WORK ORDER: Write out the entries below exactly, but only from the line containing "l.r. 25 marzo 2015, n. 35 (193, 1492)" through the line containing "ITA W: Casalmaggiore", and without the pictures.

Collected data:
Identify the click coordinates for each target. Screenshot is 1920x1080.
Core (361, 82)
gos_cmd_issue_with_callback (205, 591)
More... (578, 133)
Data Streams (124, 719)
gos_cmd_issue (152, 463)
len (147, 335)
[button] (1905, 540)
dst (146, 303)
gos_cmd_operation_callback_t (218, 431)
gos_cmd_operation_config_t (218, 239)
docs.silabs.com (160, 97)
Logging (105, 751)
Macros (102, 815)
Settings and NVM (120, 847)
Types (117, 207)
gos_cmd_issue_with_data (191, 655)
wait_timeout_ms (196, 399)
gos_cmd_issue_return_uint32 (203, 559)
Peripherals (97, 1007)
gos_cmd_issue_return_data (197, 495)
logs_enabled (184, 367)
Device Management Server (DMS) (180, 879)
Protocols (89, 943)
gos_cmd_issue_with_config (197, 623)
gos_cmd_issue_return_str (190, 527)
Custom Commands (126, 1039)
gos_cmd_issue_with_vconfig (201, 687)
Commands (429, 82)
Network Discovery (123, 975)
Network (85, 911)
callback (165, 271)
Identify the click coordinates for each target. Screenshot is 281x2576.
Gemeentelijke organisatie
* * *
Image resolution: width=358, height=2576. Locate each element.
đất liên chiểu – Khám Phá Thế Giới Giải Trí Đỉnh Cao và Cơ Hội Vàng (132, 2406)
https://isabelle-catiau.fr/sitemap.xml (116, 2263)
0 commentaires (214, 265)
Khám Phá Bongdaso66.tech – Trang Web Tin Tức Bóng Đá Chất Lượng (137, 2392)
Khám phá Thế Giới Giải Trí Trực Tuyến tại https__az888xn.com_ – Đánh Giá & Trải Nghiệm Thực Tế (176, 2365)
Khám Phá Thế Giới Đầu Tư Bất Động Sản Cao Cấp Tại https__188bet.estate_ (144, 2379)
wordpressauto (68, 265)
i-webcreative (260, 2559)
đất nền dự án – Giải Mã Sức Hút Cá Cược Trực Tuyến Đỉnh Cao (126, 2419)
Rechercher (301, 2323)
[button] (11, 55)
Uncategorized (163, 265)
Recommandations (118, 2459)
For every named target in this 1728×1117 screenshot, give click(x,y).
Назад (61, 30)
...
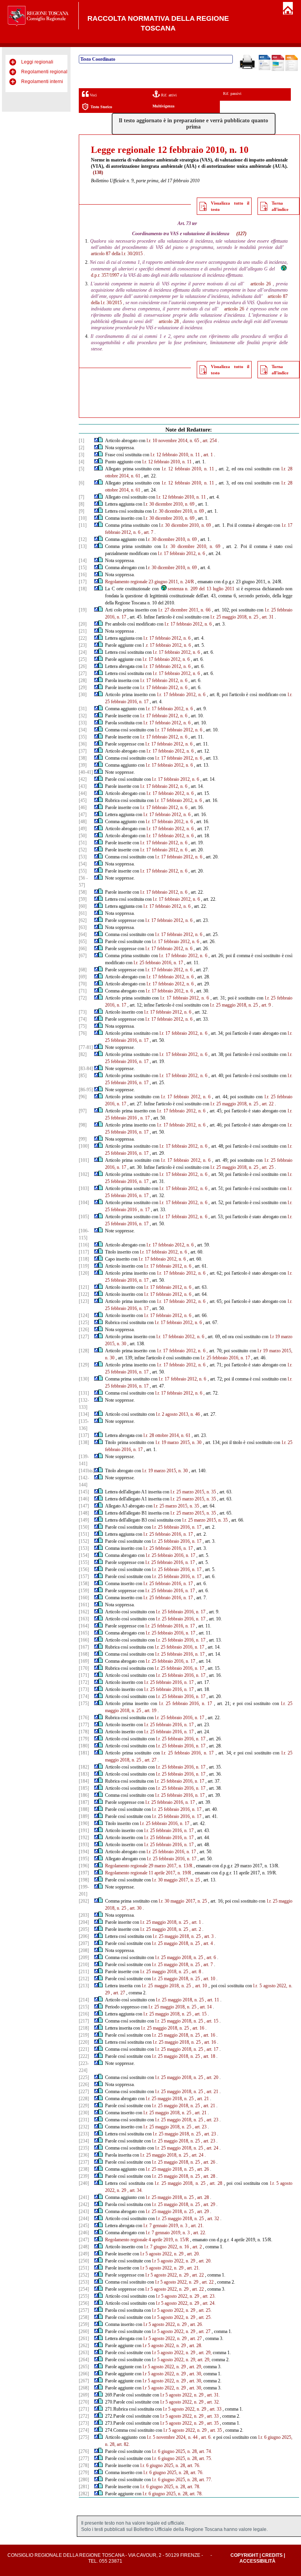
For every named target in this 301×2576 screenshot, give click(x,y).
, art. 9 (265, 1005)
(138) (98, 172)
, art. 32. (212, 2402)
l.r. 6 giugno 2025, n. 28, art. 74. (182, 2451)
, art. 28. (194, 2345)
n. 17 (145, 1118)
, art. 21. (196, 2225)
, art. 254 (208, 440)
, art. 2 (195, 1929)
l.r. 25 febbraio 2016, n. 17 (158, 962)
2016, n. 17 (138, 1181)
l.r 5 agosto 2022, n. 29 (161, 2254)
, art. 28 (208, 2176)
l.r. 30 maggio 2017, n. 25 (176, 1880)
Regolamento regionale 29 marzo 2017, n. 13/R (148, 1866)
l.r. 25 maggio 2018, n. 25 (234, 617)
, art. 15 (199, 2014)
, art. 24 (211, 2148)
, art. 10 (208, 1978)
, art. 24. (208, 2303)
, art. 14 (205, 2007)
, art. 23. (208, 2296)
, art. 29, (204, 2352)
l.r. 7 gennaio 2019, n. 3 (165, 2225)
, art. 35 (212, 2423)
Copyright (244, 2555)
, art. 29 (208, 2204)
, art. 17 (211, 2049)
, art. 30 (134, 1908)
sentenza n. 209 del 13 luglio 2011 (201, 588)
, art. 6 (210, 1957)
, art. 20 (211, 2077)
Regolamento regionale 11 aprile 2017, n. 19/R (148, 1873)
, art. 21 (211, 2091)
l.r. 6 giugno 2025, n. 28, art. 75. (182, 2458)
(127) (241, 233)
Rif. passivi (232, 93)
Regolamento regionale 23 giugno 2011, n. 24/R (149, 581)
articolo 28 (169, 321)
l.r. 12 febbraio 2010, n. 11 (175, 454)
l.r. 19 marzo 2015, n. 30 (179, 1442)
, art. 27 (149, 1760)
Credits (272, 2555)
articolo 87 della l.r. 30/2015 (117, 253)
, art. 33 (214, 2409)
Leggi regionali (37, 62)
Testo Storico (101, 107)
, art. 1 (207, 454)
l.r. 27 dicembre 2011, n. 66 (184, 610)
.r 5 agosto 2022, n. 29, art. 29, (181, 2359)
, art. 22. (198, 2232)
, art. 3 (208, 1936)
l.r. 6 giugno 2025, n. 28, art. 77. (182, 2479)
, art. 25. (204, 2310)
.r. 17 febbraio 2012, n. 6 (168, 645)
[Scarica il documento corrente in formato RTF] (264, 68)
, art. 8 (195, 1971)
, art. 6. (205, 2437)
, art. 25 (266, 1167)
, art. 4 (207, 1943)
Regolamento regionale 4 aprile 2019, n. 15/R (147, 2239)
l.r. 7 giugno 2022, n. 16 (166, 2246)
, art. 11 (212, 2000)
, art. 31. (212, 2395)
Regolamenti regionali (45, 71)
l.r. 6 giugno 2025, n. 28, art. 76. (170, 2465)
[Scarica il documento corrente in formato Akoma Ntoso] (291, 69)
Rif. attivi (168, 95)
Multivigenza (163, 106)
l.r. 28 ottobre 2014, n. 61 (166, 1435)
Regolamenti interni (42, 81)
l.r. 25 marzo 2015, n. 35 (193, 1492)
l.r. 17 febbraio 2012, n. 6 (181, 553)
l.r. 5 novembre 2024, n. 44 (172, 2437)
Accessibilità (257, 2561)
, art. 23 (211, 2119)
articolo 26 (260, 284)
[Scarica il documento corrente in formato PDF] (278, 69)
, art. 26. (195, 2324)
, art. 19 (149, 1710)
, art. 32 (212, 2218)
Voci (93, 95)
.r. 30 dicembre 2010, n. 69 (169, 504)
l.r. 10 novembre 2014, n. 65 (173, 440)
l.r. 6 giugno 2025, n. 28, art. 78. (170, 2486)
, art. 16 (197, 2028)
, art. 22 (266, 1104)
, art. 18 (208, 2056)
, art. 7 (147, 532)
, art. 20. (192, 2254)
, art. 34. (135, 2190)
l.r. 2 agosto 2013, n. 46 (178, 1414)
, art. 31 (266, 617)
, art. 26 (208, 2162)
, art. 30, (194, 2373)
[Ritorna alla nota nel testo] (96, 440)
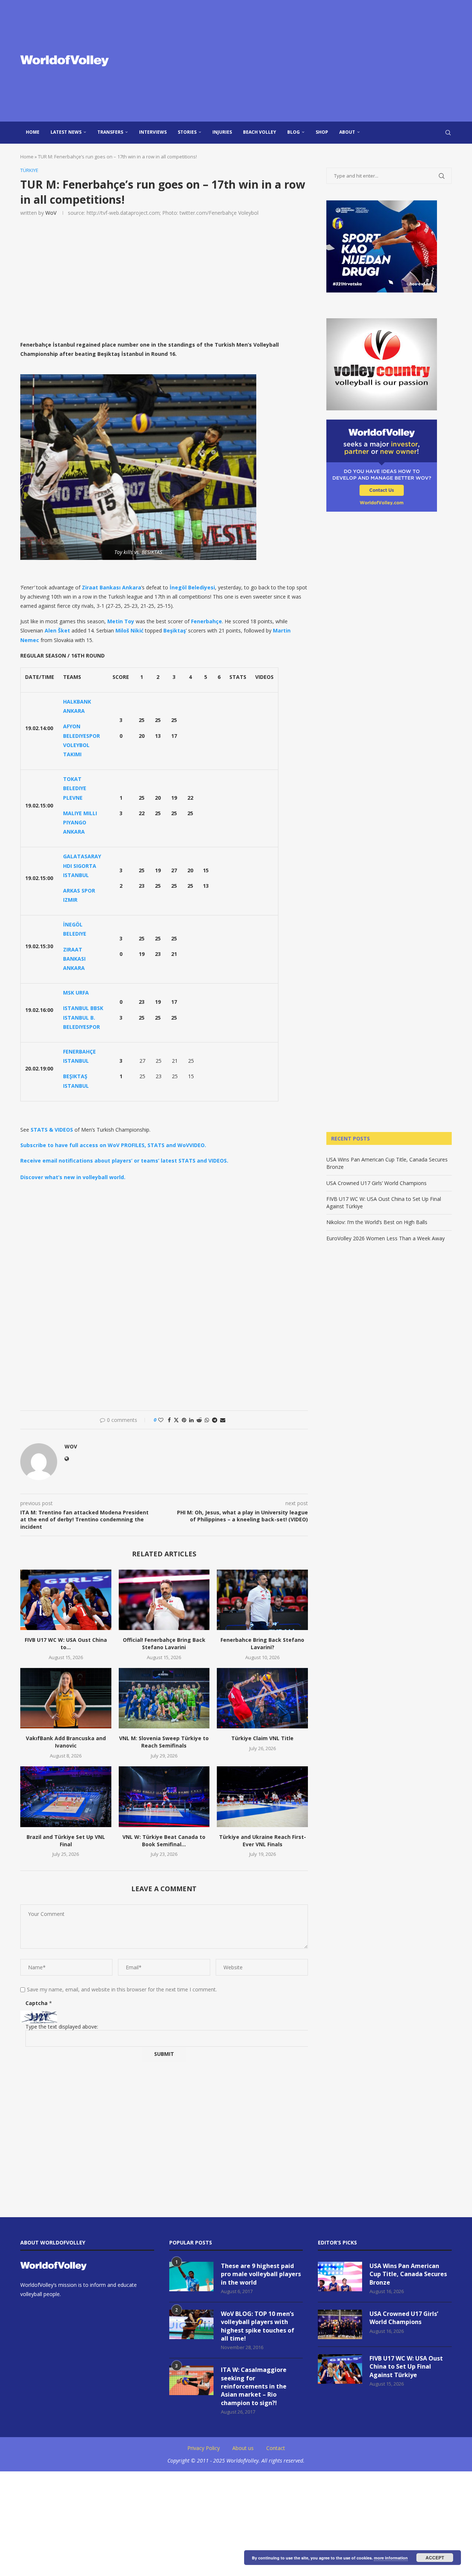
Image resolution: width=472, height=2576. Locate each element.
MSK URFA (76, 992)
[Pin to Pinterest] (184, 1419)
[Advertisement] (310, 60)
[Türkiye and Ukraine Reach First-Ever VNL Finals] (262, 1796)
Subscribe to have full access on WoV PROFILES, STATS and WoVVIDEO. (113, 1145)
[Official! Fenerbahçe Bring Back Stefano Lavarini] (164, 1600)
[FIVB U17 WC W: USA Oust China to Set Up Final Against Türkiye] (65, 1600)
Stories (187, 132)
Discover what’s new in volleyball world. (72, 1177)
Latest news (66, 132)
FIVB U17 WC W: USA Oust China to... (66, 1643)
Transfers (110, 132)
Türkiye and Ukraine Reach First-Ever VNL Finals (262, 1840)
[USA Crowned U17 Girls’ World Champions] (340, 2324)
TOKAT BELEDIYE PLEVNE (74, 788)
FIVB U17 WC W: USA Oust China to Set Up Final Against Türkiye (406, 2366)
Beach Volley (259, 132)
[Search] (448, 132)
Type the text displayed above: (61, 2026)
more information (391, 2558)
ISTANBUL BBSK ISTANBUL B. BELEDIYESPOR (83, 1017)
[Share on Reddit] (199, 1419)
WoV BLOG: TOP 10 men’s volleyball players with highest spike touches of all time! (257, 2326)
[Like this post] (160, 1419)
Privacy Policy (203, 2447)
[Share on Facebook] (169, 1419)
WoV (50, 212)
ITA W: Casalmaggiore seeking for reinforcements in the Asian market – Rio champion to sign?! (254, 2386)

SOLUTION TO THE PROBLEM:
l.r. 25 marzo 2015, n. 35 (193, 1492)
l.r. 17 febbraio 2012, n. 6 (181, 553)
l.r. 5 novembre 2024, n. 44 (172, 2437)
Accessibilità (257, 2561)
, art. 23 (211, 2119)
articolo 26 (260, 284)
[Scarica il documento corrente in formato PDF] (278, 69)
, art. 26. (195, 2324)
, art. 19 (149, 1710)
, art. 32 (212, 2218)
Voci (93, 95)
.r. 30 dicembre 2010, n. 69 (169, 504)
l.r. 10 novembre 2014, n. 65 (173, 440)
l.r. 6 giugno 2025, n. 28, art. 78. (170, 2486)
, art. 16 (197, 2028)
, art. 22 (266, 1104)
, art. 18 (208, 2056)
, art. 7 (147, 532)
, art. 20. (192, 2254)
, art. 34. (135, 2190)
l.r. 2 agosto 2013, n. 46 (178, 1414)
, art. 31 (266, 617)
, art. 26 (208, 2162)
, art. 30, (194, 2373)
[Ritorna alla nota nel testo] (96, 440)
Image resolution: width=472, height=2576. Locate each element.
MSK URFA (76, 992)
[Pin to Pinterest] (184, 1419)
[Advertisement] (310, 60)
[Türkiye and Ukraine Reach First-Ever VNL Finals] (262, 1796)
Subscribe to have full access on WoV PROFILES, STATS and WoVVIDEO. (113, 1145)
[Official! Fenerbahçe Bring Back Stefano Lavarini] (164, 1600)
[FIVB U17 WC W: USA Oust China to Set Up Final Against Türkiye] (65, 1600)
Stories (187, 132)
Discover what’s new in volleyball world. (72, 1177)
Latest news (66, 132)
FIVB U17 WC W: USA Oust China to... (66, 1643)
Transfers (110, 132)
Türkiye and Ukraine Reach First-Ever VNL Finals (262, 1840)
[USA Crowned U17 Girls’ World Champions] (340, 2324)
TOKAT BELEDIYE PLEVNE (74, 788)
FIVB U17 WC W: USA Oust China to Set Up Final Against Türkiye (406, 2366)
Beach Volley (259, 132)
[Search] (448, 132)
Type the text displayed above: (61, 2026)
more information (391, 2558)
ISTANBUL BBSK ISTANBUL B. BELEDIYESPOR (83, 1017)
[Share on Reddit] (199, 1419)
WoV BLOG: TOP 10 men’s volleyball players with highest spike touches of all time! (257, 2326)
[Like this post] (160, 1419)
Privacy Policy (203, 2447)
[Share on Facebook] (169, 1419)
WoV (50, 212)
ITA W: Casalmaggiore seeking for reinforcements in the Asian market – Rio champion to sign?! (254, 2386)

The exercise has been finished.